__Task instructions__.
Only the lines from the one containing "Where should I click to: Open" through the end of the data are wanted, reproduced exactly and without pictures.

(Stored records)
:::::
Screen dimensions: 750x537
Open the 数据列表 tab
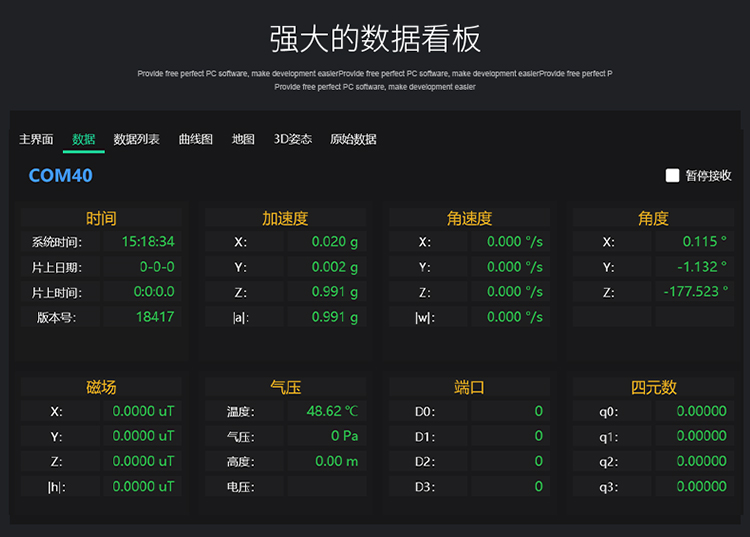(137, 140)
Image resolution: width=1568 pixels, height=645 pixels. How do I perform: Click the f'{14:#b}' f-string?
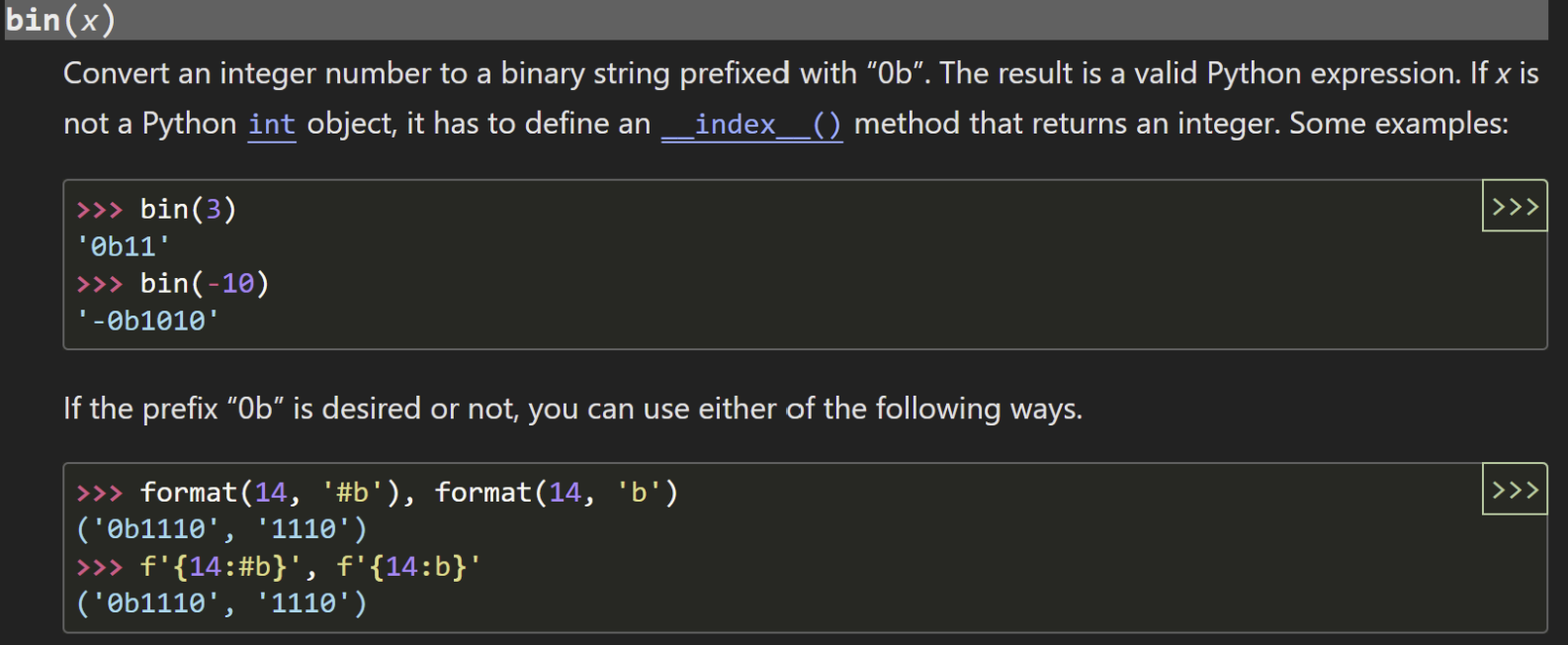tap(222, 567)
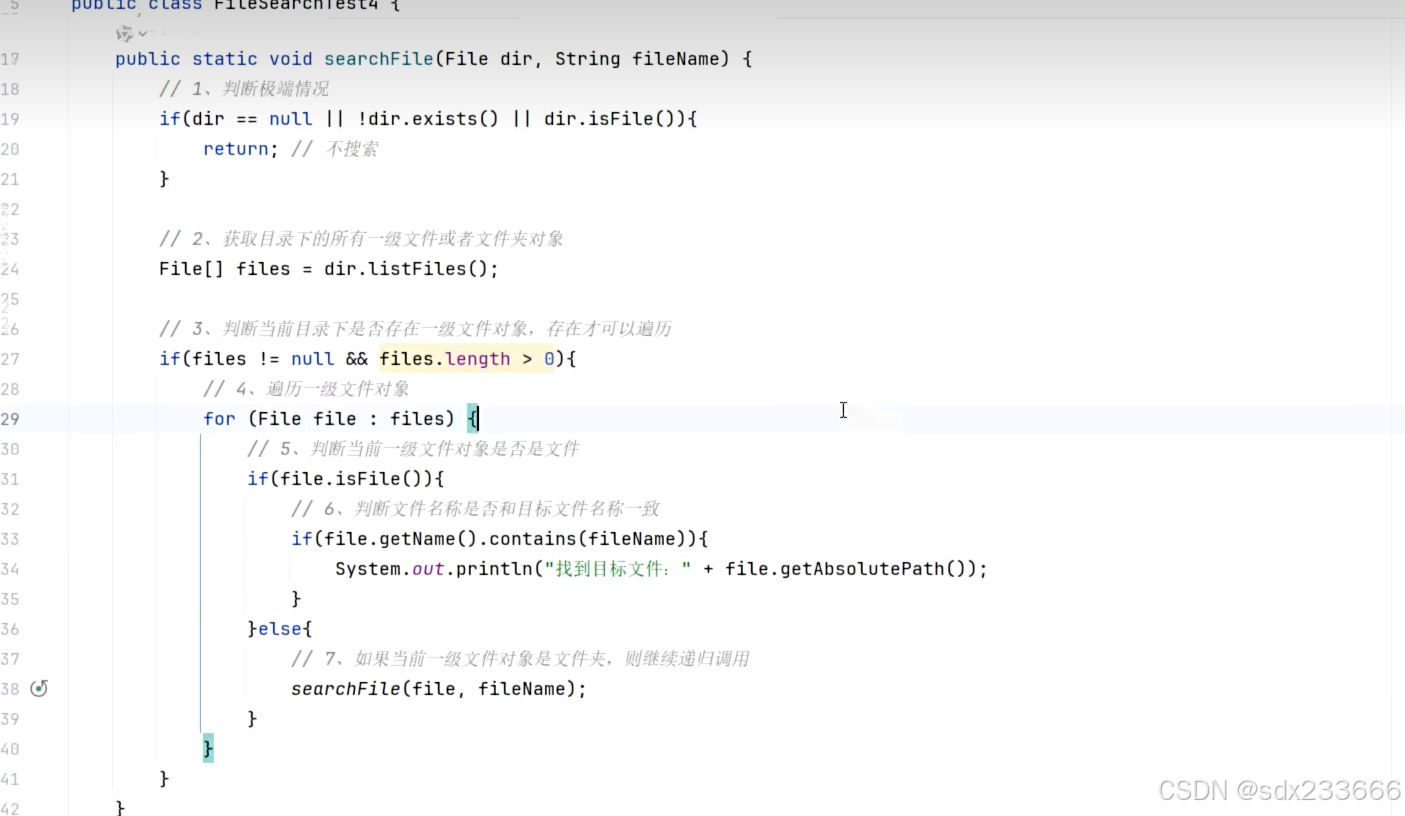Select the highlighted expression files.length > 0
The width and height of the screenshot is (1405, 816).
pyautogui.click(x=464, y=358)
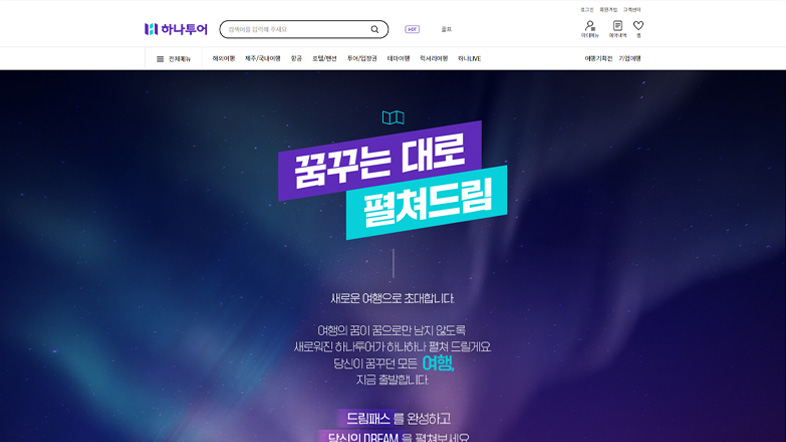The width and height of the screenshot is (786, 442).
Task: Click the open book icon on banner
Action: tap(393, 118)
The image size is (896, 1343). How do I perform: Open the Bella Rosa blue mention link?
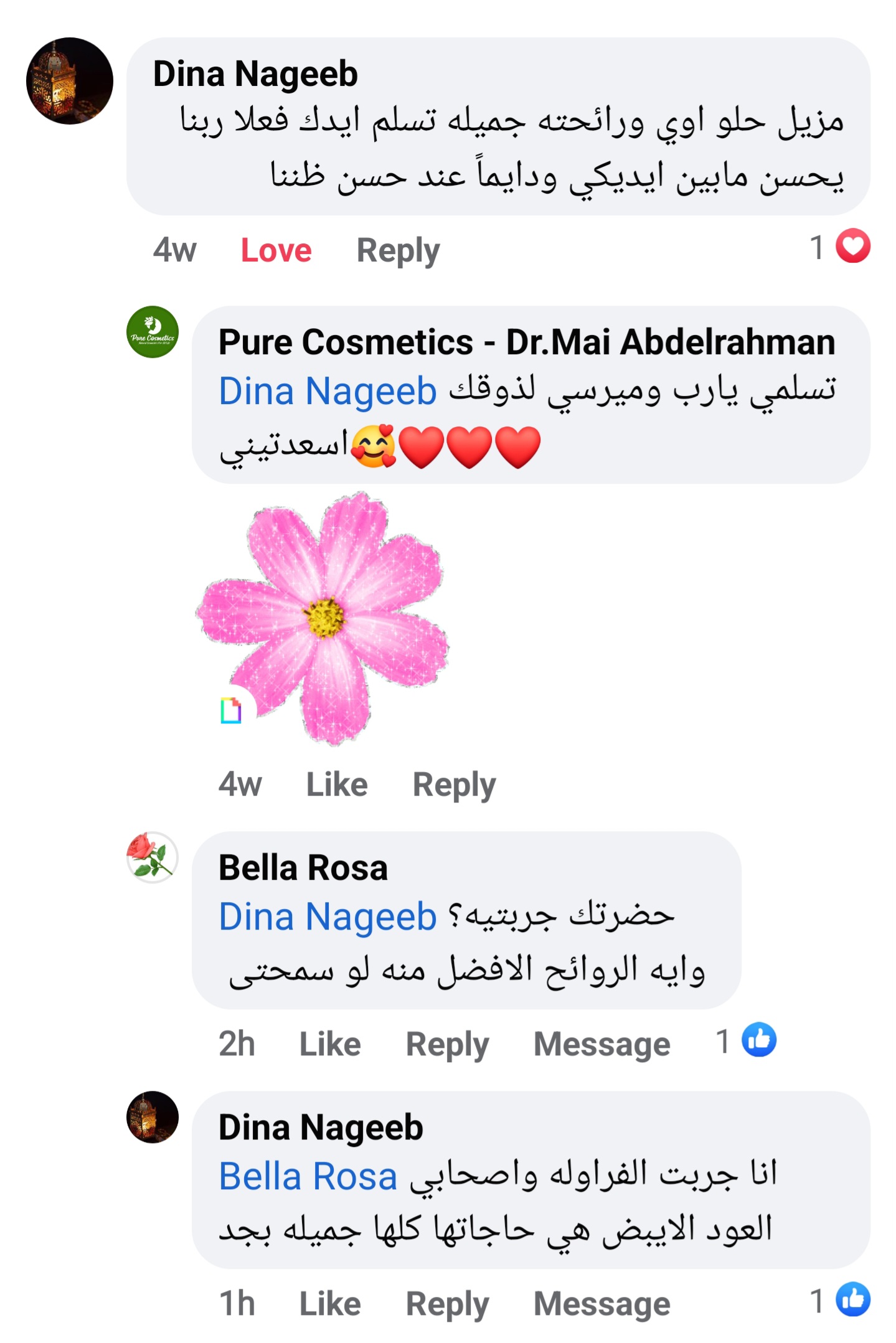coord(308,1177)
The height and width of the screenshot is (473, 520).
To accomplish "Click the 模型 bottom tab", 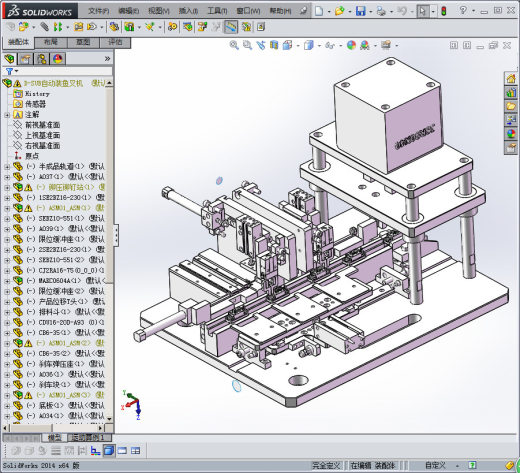I will (55, 437).
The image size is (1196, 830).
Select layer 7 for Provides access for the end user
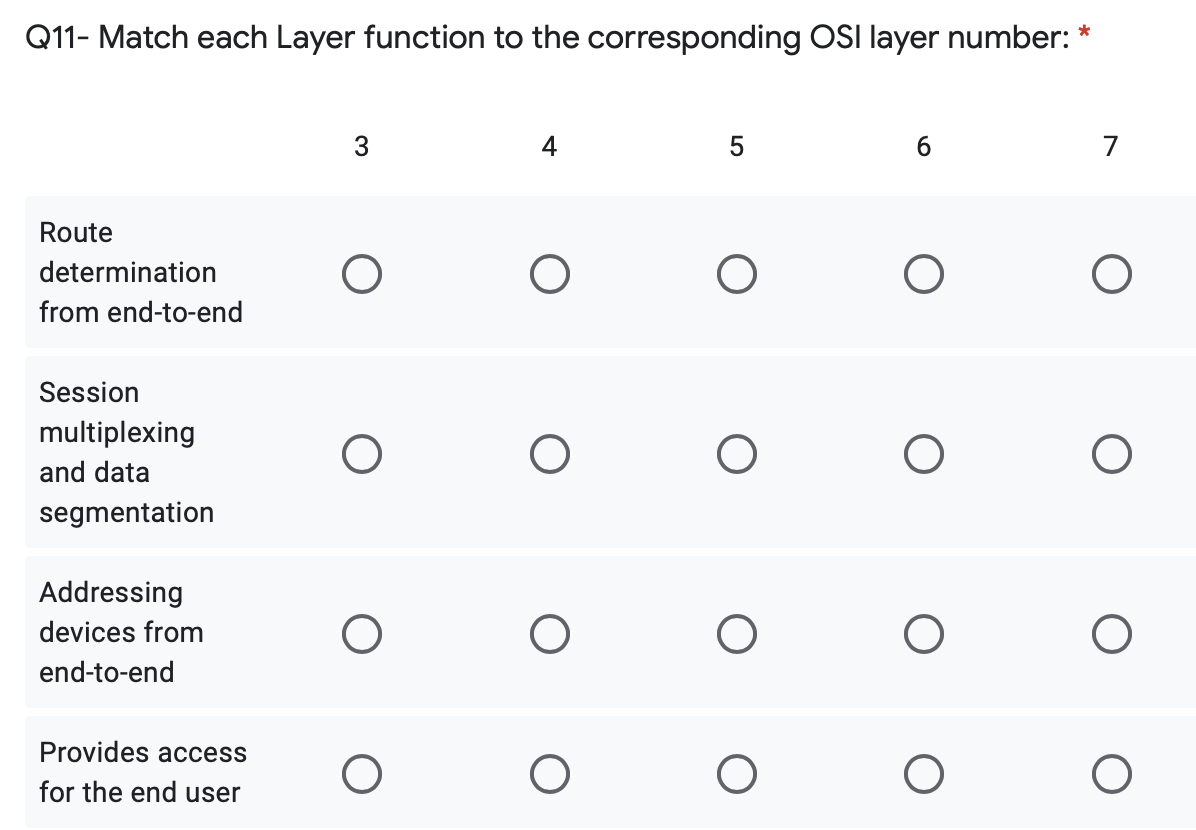1111,773
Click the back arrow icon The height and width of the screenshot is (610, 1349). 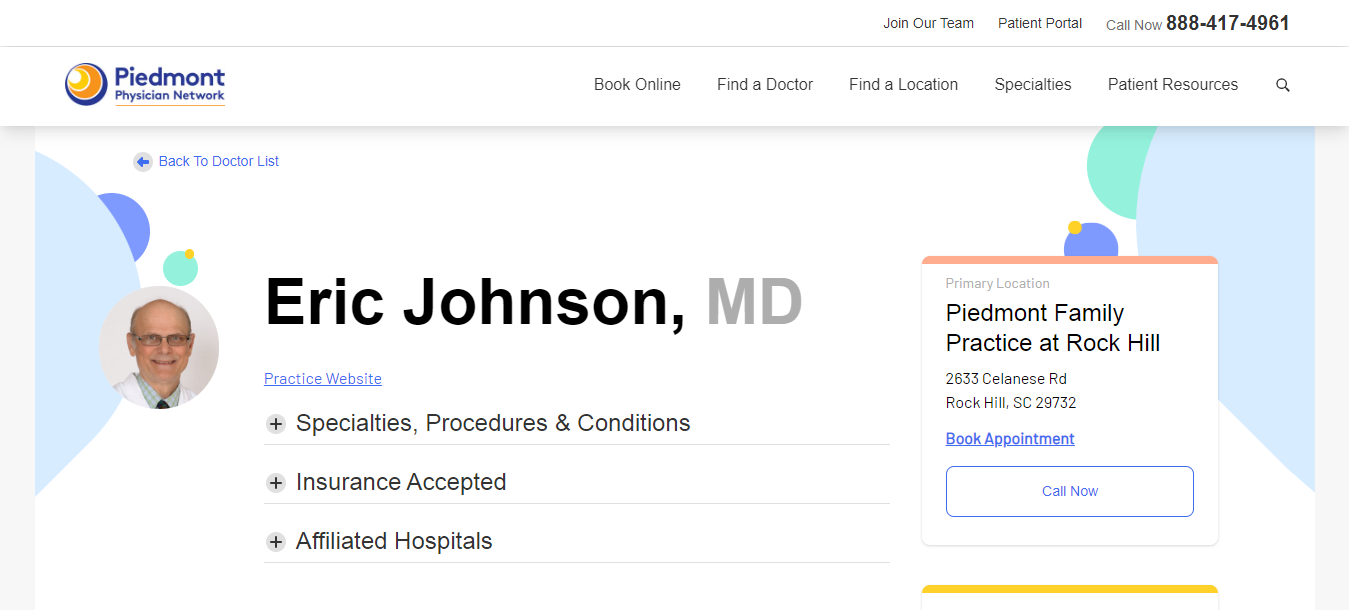[x=143, y=162]
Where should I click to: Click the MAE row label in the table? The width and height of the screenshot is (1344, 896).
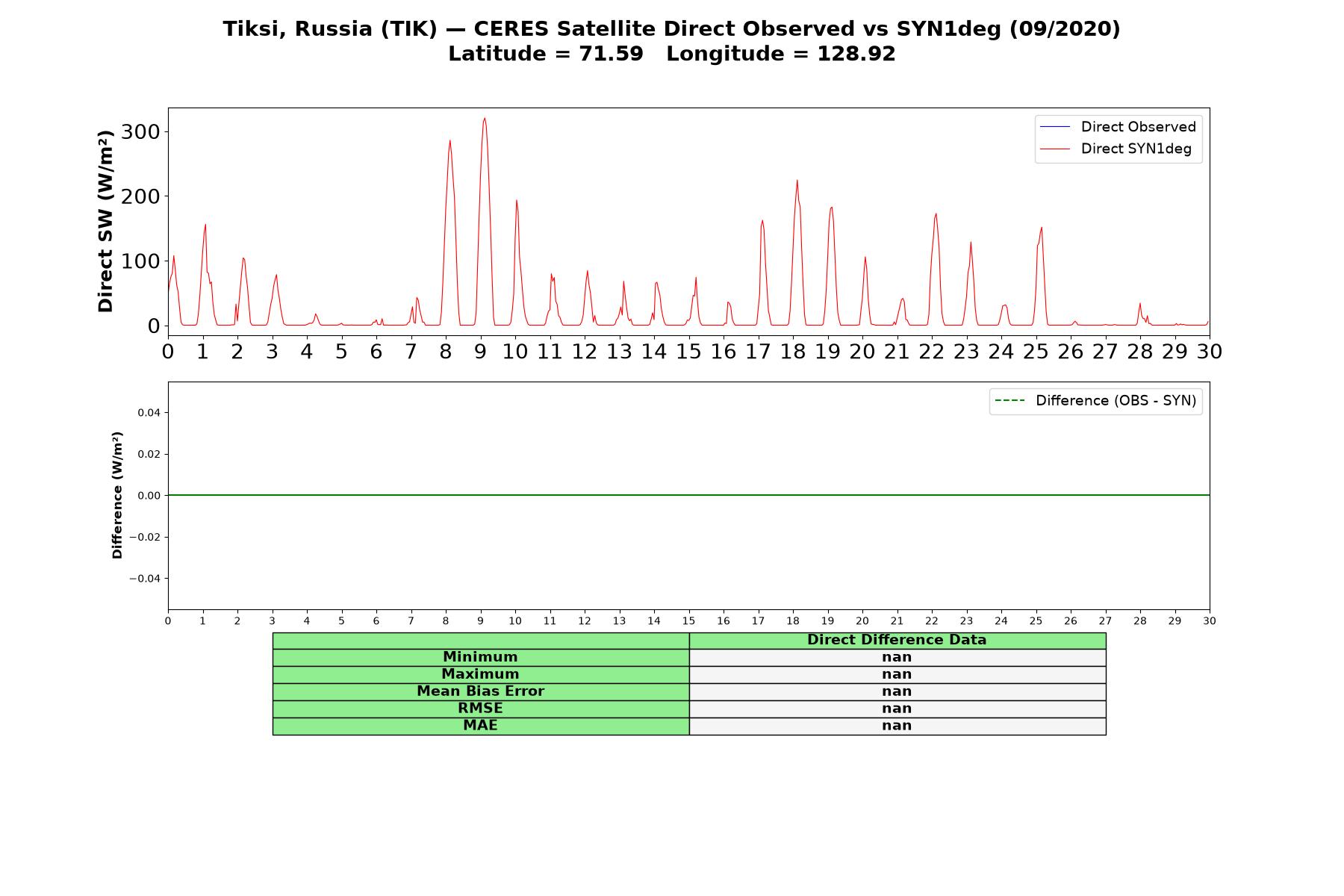pyautogui.click(x=480, y=726)
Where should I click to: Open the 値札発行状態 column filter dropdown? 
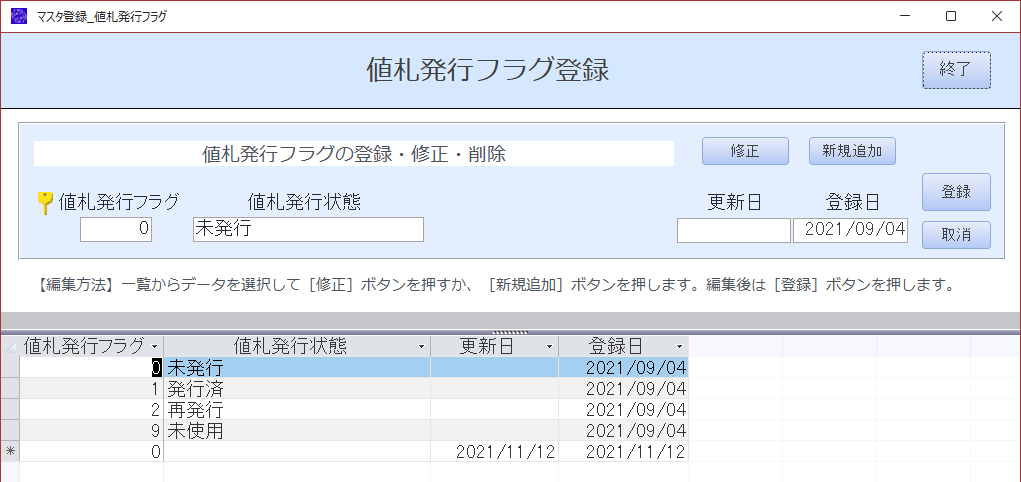tap(422, 346)
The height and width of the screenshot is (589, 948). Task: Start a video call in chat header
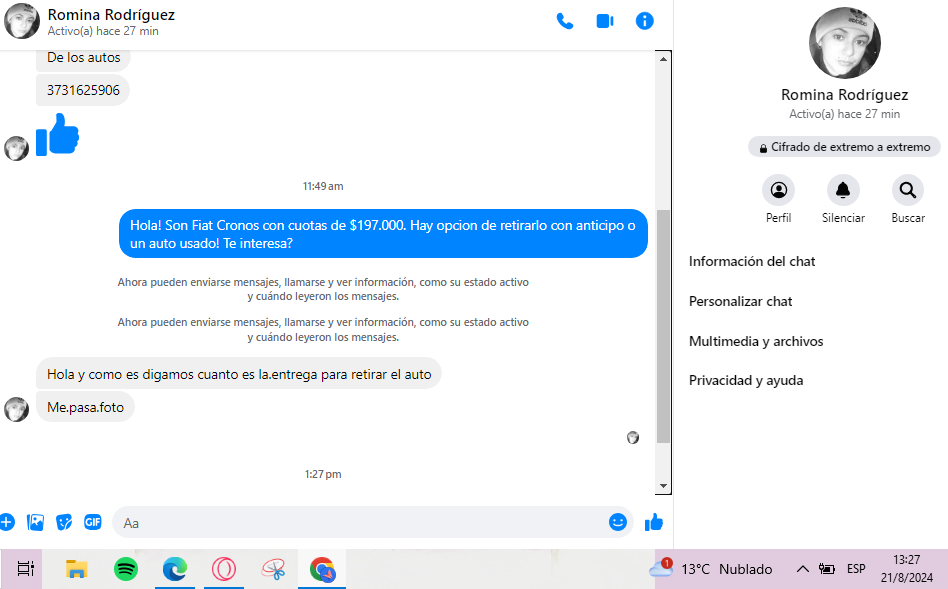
:::::
__Response area__.
Where should I click to: Open the 値札発行状態 column filter dropdown? 
tap(422, 346)
The height and width of the screenshot is (589, 948). Task: Start a video call in chat header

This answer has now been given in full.